Payment made by family member for purchase of new property no bar for exemption u/s 54F – ITAT

Payment made by family member for purchase of new property not a bar to assessee in claiming exemption u/s 54F. No one to one co-relation is essential and investment in the name of assessee made within stipulated time is entitled to exemption – ITAT

ABCAUS Case Law Citation:
ABCAUS 3700 (2023) (04) ITAT

Important Case Laws relied upon by parties:
Neelam Handa vs. 1TO (ITAT-Delhi)  
ITO vs K.C Gopalan; (1999) 107 Taxman 591 (Ker)  
Sunil Sachdeva vs. ACIT (ITAT Delhi)
CIT vs. Kapil Kumar Agarwal & Ors. (2016) 382 ITR 56 (P&H)

In the instant case, the Revenue had challenged the order passed by the CIT(A) in allowing the exemption u/s 54F of the Income Tax Act, 1961 (the Act) towards purchase of new property where payments for investment had been made by the family members of the assessee. 

In the instant case, the payment for the purchase of new property was made by the family members along with assessee.

The Assessing Officer (AO) was of the view that in order to claim exemption u/s 54F, the investment is required to be made out of sales of the old property on which capital gain is derived. Whereas, the payments for purchase of new property had been made by the spouse of the assessee on individual capacity and on the capacity of Karta of HUF and the son.  

Before CIT(A), the assessee relied upon several judgments to support his case that there is no provision that in order to avail benefit of Section 54F of the Act, the assessee has to utilize the amount received by him on sale of original capital asset for the purposes of meeting the cost of the new asset.

The CIT(A) allowed the claim of the assessee.

Before the Tribunal, the assessee submitted that payment towards purchase of the new property were made by the husband of the assessee and her son and nothing has been paid by any outsider.

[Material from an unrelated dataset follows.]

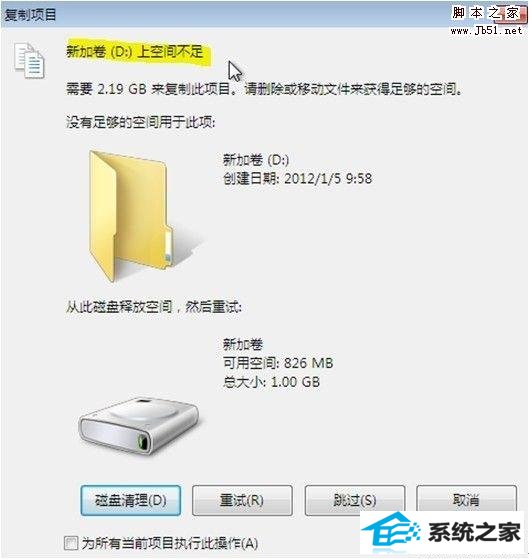Click the 需要 2.19 GB message text
The image size is (529, 559).
264,89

The assessee relied upon the judgment of Hon’ble High Court and submitted that no one to one co-relation is essential between the capital gain arising out of the sale of the old property and utilisation thereof for purchase of new residential property in order to claim the benefit of exemption under section 54F of the Act.

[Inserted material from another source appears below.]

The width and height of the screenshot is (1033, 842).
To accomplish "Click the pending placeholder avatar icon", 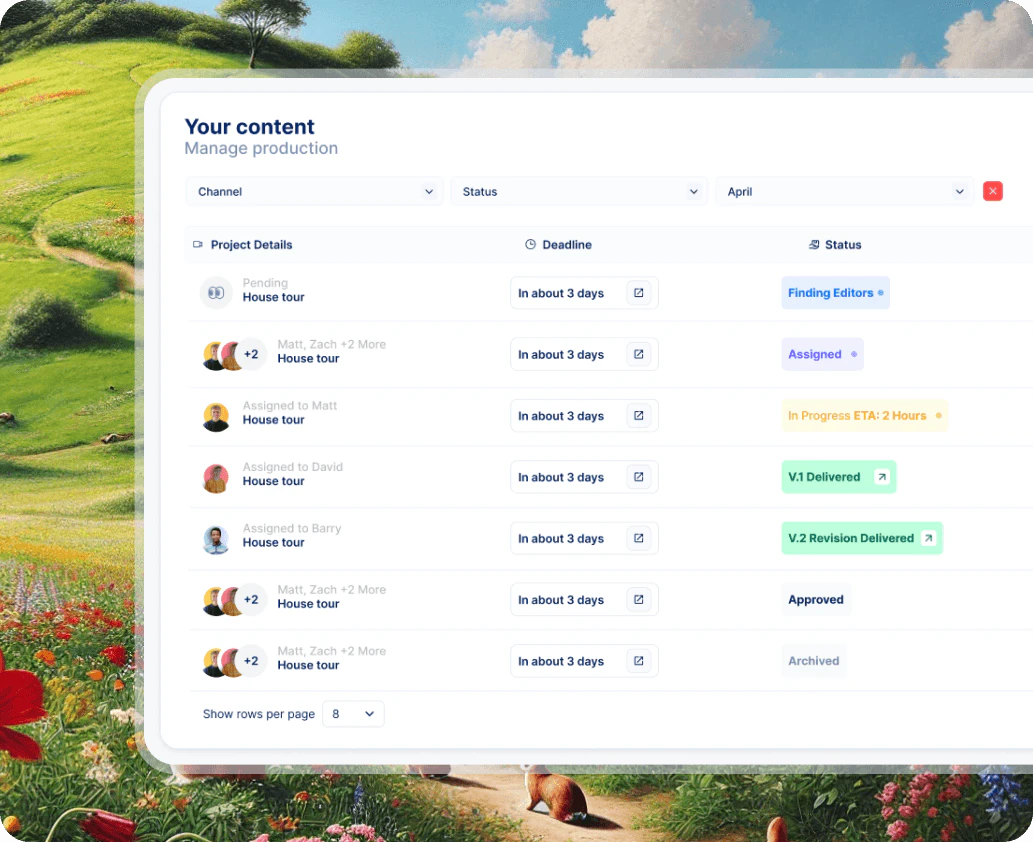I will 215,293.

The Tribunal noted that the sole reason for disallowance of the exemption by the AO was that the assessee did not utilise the sale consideration of the old property towards purchase of the new property.

The Tribunal opined that once the new property is purchased and investment is made in the name of the assessee, the condition precedent for claiming exemption under section 54F stands fulfilled.

The ITAT observed that as held by Hon’ble Bombay High Court, for qualifying for the exemption under section 54F it is necessary and obligatory to have the investment made in residential house in the name of the assessee only. This criteria was fulfilled in the case of the assessee.

Further, the ITAT observed that the Hon’ble Punjab & Haryana High Court, section 54F nowhere envisages that the sale consideration obtained by the assessee from original capital asset is mandatorily required to be utilised for purposes of meeting cost  of  new  asset.

In view of the above, the ITAT opined that where investment made by the assessee, although not entirely sourced from capital gain, but was within stipulated time and more than capital gain earned by him, the assessee was entitled to exemption under section 54F.

The ITAT held that objection that sale consideration obtained from the old property has not been utilised by the assessee has no legal basis and cannot be a hindrance to the assessee for claiming exemption under section 54F of the Act.

Accordingly, the ground of the Revenue was dismissed.